(WHAT IS EXPECTED): Locate each line in the material below that contains the string "BigOne", and copy those lines in full.

Word and element pointing entries
┄┄┄┄┄┄┄┄┄┄

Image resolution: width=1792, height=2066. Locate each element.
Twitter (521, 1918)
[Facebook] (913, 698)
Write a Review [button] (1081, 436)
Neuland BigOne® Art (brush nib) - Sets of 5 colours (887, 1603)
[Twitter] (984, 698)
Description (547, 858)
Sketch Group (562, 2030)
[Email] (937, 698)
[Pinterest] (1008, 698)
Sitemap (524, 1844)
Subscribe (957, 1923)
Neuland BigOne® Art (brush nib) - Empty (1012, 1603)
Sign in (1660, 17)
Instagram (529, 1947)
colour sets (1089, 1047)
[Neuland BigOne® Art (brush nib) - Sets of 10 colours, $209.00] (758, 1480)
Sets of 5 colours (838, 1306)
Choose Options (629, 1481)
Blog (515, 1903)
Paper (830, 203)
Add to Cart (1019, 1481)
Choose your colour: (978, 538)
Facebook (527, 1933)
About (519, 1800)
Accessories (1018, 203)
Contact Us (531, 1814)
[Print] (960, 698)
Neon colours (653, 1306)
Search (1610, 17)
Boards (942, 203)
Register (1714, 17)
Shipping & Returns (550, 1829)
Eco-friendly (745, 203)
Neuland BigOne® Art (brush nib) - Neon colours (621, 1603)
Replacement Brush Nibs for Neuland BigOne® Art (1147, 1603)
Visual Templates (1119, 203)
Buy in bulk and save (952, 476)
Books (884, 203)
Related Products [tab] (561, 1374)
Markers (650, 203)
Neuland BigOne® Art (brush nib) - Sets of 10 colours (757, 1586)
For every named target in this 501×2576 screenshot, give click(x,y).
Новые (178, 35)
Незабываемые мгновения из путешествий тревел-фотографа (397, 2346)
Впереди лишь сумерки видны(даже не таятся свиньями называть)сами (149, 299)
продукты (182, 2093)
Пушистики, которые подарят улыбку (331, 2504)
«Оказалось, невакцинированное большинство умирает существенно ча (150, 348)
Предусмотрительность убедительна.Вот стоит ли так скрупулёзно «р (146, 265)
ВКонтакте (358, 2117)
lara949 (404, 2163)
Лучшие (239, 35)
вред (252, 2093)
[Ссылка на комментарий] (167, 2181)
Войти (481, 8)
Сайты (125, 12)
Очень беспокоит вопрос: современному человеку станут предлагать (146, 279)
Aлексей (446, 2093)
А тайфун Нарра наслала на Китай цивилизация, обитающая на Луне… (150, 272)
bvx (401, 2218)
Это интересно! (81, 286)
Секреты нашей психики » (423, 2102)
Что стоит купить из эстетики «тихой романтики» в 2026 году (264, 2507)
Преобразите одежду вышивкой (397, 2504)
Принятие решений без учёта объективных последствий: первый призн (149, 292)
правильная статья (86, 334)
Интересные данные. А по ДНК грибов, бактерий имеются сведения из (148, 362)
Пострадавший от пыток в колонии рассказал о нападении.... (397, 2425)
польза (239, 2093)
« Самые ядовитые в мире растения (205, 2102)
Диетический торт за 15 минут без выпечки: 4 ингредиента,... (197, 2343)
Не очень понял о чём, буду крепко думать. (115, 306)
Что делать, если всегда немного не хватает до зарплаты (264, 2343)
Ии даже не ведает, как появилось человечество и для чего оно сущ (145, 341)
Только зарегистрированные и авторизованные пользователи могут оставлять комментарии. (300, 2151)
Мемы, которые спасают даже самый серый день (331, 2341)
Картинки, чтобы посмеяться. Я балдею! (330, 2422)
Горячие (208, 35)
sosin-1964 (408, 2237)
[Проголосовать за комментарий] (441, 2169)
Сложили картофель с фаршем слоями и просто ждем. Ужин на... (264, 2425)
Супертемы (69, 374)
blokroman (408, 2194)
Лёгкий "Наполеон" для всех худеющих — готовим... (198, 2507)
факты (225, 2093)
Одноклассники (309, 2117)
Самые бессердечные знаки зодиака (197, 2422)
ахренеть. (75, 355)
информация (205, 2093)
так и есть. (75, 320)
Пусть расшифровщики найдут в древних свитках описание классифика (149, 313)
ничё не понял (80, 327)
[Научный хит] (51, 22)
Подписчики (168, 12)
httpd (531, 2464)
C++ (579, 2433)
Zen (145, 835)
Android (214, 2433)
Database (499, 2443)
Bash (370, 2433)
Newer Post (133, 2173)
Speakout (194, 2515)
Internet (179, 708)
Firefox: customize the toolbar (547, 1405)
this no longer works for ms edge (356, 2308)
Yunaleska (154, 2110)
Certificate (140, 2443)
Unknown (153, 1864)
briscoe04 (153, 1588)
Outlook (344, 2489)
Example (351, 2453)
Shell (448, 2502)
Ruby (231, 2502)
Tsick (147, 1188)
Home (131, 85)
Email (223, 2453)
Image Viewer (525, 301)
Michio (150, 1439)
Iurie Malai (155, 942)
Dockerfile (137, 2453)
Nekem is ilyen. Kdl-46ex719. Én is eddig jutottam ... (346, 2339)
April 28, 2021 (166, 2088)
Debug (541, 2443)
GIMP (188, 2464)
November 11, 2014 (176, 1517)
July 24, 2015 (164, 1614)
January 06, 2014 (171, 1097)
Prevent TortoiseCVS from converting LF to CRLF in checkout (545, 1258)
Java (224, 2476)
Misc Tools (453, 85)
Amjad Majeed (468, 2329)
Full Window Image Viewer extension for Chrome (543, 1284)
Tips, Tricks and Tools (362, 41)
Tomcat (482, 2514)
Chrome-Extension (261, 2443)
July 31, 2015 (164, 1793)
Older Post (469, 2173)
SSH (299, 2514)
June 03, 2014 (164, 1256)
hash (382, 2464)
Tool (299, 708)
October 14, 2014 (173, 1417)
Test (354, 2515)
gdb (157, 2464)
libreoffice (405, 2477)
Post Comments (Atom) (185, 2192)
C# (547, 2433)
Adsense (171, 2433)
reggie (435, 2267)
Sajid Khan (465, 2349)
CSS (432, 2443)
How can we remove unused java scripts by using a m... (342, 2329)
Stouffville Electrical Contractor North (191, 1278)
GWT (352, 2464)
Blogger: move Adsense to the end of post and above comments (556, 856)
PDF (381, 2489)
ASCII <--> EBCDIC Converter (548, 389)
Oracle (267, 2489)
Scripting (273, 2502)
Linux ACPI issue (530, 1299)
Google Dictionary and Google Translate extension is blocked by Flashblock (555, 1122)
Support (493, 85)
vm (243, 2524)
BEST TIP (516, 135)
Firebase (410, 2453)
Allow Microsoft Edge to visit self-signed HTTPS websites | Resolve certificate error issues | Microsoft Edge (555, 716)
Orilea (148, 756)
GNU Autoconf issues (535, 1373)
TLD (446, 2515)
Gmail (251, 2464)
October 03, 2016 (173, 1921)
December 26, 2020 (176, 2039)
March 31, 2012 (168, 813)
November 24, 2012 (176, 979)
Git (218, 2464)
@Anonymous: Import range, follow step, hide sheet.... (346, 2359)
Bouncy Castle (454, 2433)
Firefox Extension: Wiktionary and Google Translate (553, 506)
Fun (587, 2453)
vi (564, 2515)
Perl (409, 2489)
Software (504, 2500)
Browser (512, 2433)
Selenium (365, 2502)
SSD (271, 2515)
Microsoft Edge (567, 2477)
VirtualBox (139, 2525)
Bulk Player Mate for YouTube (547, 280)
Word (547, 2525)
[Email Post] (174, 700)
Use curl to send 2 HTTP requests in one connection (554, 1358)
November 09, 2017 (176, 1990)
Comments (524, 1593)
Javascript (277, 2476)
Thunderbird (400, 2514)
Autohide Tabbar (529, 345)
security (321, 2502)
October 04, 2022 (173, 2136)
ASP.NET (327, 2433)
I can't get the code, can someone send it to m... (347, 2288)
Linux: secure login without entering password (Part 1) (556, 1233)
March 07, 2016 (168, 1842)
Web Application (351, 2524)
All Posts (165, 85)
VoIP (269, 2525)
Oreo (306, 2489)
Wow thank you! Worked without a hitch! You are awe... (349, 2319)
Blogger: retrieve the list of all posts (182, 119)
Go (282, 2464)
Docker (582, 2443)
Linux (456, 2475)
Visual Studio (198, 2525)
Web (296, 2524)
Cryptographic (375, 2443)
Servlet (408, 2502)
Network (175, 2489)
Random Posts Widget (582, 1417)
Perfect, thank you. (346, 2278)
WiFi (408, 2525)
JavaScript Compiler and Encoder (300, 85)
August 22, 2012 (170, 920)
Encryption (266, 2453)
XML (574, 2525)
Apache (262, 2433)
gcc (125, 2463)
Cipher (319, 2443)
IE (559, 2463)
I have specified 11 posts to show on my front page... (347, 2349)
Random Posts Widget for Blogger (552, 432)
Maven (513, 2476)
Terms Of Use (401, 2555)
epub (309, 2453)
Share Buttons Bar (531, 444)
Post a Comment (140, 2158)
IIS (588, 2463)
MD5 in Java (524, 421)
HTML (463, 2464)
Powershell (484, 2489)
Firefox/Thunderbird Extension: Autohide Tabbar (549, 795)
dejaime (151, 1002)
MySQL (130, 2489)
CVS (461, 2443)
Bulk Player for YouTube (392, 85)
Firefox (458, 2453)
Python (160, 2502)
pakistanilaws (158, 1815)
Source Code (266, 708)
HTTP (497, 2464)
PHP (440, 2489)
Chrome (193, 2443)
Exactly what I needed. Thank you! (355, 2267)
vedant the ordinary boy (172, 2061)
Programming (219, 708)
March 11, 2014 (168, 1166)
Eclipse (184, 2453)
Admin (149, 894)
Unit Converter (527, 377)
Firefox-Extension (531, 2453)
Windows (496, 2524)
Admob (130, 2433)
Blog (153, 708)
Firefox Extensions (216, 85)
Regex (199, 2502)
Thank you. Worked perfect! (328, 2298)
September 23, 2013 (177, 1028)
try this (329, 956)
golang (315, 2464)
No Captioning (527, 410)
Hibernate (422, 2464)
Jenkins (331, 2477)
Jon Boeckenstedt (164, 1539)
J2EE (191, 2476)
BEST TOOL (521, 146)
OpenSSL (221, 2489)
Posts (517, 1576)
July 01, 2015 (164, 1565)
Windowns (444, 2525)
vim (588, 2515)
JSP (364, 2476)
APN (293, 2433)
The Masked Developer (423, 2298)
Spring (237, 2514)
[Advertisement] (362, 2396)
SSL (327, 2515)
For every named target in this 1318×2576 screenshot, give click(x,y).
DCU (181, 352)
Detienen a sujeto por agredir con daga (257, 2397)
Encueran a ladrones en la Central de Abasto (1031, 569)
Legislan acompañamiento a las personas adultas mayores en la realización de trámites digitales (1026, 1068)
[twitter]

┄┄┄┄┄┄┄┄┄┄

(WRITTEN REPLY):
Neuland BigOne® Art (brush nib) - Sets of 5 colours (887, 1603)
Neuland BigOne® Art (brush nib) - Empty (1012, 1603)
[Neuland BigOne® Art (brush nib) - Sets of 10 colours, $209.00] (758, 1480)
Neuland BigOne® Art (brush nib) - Neon colours (621, 1603)
Replacement Brush Nibs for Neuland BigOne® Art (1147, 1603)
Neuland BigOne® Art (brush nib) - Sets of 10 colours (757, 1586)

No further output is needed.